◆ Job ◆
Render the records below as a Markdown table with two columns, Row and Line. Number each line in order, and leave out blank lines.

▽

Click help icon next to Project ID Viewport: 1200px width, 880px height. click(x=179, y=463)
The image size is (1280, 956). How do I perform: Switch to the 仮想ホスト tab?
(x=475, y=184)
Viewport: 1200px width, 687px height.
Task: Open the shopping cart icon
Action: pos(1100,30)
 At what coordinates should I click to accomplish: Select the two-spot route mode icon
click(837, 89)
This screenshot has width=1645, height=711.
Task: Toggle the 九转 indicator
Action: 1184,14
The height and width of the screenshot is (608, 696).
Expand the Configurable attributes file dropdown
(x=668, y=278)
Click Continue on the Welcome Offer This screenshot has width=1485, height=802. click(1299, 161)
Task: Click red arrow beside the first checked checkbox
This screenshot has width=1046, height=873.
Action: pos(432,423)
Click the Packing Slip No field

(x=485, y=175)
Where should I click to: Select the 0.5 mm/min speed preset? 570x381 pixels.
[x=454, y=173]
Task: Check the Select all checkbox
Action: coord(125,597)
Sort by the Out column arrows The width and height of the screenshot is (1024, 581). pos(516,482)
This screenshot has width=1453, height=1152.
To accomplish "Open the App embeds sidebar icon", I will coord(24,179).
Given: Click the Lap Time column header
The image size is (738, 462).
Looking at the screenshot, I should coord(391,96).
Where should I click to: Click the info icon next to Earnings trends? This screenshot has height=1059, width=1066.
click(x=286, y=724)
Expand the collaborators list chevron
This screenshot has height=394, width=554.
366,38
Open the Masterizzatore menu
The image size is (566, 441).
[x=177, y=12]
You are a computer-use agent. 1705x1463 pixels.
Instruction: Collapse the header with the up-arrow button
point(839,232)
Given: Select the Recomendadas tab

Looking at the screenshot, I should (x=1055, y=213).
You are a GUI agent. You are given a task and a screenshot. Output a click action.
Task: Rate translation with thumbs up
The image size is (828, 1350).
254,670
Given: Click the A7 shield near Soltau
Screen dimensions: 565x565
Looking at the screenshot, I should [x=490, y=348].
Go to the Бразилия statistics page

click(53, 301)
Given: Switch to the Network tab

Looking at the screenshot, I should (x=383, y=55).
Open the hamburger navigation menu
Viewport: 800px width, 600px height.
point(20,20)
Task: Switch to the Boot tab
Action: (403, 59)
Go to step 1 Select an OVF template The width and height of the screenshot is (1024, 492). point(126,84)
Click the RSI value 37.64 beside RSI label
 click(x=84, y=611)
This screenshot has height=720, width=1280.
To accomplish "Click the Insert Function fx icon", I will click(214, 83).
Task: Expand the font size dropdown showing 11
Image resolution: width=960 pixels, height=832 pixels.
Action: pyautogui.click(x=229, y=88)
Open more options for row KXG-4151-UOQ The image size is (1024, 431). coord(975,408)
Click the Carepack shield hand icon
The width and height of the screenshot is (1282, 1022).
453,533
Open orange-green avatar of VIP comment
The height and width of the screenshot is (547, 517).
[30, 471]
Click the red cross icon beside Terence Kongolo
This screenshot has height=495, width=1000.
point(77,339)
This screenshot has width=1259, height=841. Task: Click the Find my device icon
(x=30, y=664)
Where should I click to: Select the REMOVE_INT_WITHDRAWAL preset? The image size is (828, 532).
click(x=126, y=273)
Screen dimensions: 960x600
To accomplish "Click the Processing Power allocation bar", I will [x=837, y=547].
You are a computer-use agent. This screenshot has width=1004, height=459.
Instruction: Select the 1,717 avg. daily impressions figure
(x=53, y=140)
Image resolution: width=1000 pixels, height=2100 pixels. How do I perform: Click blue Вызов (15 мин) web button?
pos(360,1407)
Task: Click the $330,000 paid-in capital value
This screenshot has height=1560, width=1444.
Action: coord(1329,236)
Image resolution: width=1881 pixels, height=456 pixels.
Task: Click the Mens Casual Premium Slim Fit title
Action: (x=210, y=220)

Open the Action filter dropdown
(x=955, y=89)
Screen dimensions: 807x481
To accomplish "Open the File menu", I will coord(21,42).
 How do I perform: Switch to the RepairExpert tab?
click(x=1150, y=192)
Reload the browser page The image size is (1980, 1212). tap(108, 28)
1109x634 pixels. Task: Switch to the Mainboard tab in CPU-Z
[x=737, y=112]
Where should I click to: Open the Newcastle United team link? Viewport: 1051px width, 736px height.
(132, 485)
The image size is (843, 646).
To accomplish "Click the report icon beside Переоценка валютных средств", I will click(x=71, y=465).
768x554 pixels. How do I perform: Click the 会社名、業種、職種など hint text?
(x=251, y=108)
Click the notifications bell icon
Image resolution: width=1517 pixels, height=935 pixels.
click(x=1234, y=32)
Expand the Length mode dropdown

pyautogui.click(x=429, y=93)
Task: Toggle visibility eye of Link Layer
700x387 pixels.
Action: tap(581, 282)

△

◆ Exercise answer ◆
| Row | Line |
|---|---|
| 1 | Click help icon next to Project ID Viewport: 1200px width, 880px height. click(x=179, y=463) |
| 2 | The image size is (1280, 956). How do I perform: Switch to the 仮想ホスト tab? |
| 3 | (x=475, y=184) |
| 4 | Viewport: 1200px width, 687px height. |
| 5 | Task: Open the shopping cart icon |
| 6 | Action: pos(1100,30) |
| 7 |  At what coordinates should I click to accomplish: Select the two-spot route mode icon |
| 8 | click(837, 89) |
| 9 | This screenshot has width=1645, height=711. |
| 10 | Task: Toggle the 九转 indicator |
| 11 | Action: 1184,14 |
| 12 | The height and width of the screenshot is (608, 696). |
| 13 | Expand the Configurable attributes file dropdown |
| 14 | (x=668, y=278) |
| 15 | Click Continue on the Welcome Offer This screenshot has width=1485, height=802. click(1299, 161) |
| 16 | Task: Click red arrow beside the first checked checkbox |
| 17 | This screenshot has width=1046, height=873. |
| 18 | Action: pos(432,423) |
| 19 | Click the Packing Slip No field |
| 20 | (x=485, y=175) |
| 21 | Where should I click to: Select the 0.5 mm/min speed preset? 570x381 pixels. |
| 22 | [x=454, y=173] |
| 23 | Task: Check the Select all checkbox |
| 24 | Action: coord(125,597) |
| 25 | Sort by the Out column arrows The width and height of the screenshot is (1024, 581). pos(516,482) |
| 26 | This screenshot has width=1453, height=1152. |
| 27 | To accomplish "Open the App embeds sidebar icon", I will coord(24,179). |
| 28 | Given: Click the Lap Time column header |
| 29 | The image size is (738, 462). |
| 30 | Looking at the screenshot, I should coord(391,96). |
| 31 | Where should I click to: Click the info icon next to Earnings trends? This screenshot has height=1059, width=1066. |
| 32 | click(x=286, y=724) |
| 33 | Expand the collaborators list chevron |
| 34 | This screenshot has height=394, width=554. |
| 35 | 366,38 |
| 36 | Open the Masterizzatore menu |
| 37 | The image size is (566, 441). |
| 38 | [x=177, y=12] |
| 39 | You are a computer-use agent. 1705x1463 pixels. |
| 40 | Instruction: Collapse the header with the up-arrow button |
| 41 | point(839,232) |
| 42 | Given: Select the Recomendadas tab |
| 43 | Looking at the screenshot, I should (x=1055, y=213). |
| 44 | You are a GUI agent. You are given a task and a screenshot. Output a click action. |
| 45 | Task: Rate translation with thumbs up |
| 46 | The image size is (828, 1350). |
| 47 | 254,670 |
| 48 | Given: Click the A7 shield near Soltau |
| 49 | Screen dimensions: 565x565 |
| 50 | Looking at the screenshot, I should [x=490, y=348]. |
| 51 | Go to the Бразилия statistics page |
| 52 | click(53, 301) |
| 53 | Given: Switch to the Network tab |
| 54 | Looking at the screenshot, I should (x=383, y=55). |
| 55 | Open the hamburger navigation menu |
| 56 | Viewport: 800px width, 600px height. |
| 57 | point(20,20) |
| 58 | Task: Switch to the Boot tab |
| 59 | Action: (403, 59) |
| 60 | Go to step 1 Select an OVF template The width and height of the screenshot is (1024, 492). point(126,84) |
| 61 | Click the RSI value 37.64 beside RSI label |
| 62 |  click(x=84, y=611) |
| 63 | This screenshot has height=720, width=1280. |
| 64 | To accomplish "Click the Insert Function fx icon", I will click(214, 83). |
| 65 | Task: Expand the font size dropdown showing 11 |
| 66 | Image resolution: width=960 pixels, height=832 pixels. |
| 67 | Action: pyautogui.click(x=229, y=88) |
| 68 | Open more options for row KXG-4151-UOQ The image size is (1024, 431). coord(975,408) |
| 69 | Click the Carepack shield hand icon |
| 70 | The width and height of the screenshot is (1282, 1022). |
| 71 | 453,533 |
| 72 | Open orange-green avatar of VIP comment |
| 73 | The height and width of the screenshot is (547, 517). |
| 74 | [30, 471] |
| 75 | Click the red cross icon beside Terence Kongolo |
| 76 | This screenshot has height=495, width=1000. |
| 77 | point(77,339) |
| 78 | This screenshot has width=1259, height=841. Task: Click the Find my device icon |
| 79 | (x=30, y=664) |
| 80 | Where should I click to: Select the REMOVE_INT_WITHDRAWAL preset? The image size is (828, 532). |
| 81 | click(x=126, y=273) |
| 82 | Screen dimensions: 960x600 |
| 83 | To accomplish "Click the Processing Power allocation bar", I will [x=837, y=547]. |
| 84 | You are a computer-use agent. This screenshot has width=1004, height=459. |
| 85 | Instruction: Select the 1,717 avg. daily impressions figure |
| 86 | (x=53, y=140) |
| 87 | Image resolution: width=1000 pixels, height=2100 pixels. How do I perform: Click blue Вызов (15 мин) web button? |
| 88 | pos(360,1407) |
| 89 | Task: Click the $330,000 paid-in capital value |
| 90 | This screenshot has height=1560, width=1444. |
| 91 | Action: coord(1329,236) |
| 92 | Image resolution: width=1881 pixels, height=456 pixels. |
| 93 | Task: Click the Mens Casual Premium Slim Fit title |
| 94 | Action: (x=210, y=220) |
| 95 | Open the Action filter dropdown |
| 96 | (x=955, y=89) |
| 97 | Screen dimensions: 807x481 |
| 98 | To accomplish "Open the File menu", I will coord(21,42). |
| 99 |  How do I perform: Switch to the RepairExpert tab? |
| 100 | click(x=1150, y=192) |
| 101 | Reload the browser page The image size is (1980, 1212). tap(108, 28) |
| 102 | 1109x634 pixels. Task: Switch to the Mainboard tab in CPU-Z |
| 103 | [x=737, y=112] |
| 104 | Where should I click to: Open the Newcastle United team link? Viewport: 1051px width, 736px height. |
| 105 | (132, 485) |
| 106 | The image size is (843, 646). |
| 107 | To accomplish "Click the report icon beside Переоценка валютных средств", I will click(x=71, y=465). |
| 108 | 768x554 pixels. How do I perform: Click the 会社名、業種、職種など hint text? |
| 109 | (x=251, y=108) |
| 110 | Click the notifications bell icon |
| 111 | Image resolution: width=1517 pixels, height=935 pixels. |
| 112 | click(x=1234, y=32) |
| 113 | Expand the Length mode dropdown |
| 114 | pyautogui.click(x=429, y=93) |
| 115 | Task: Toggle visibility eye of Link Layer |
| 116 | 700x387 pixels. |
| 117 | Action: tap(581, 282) |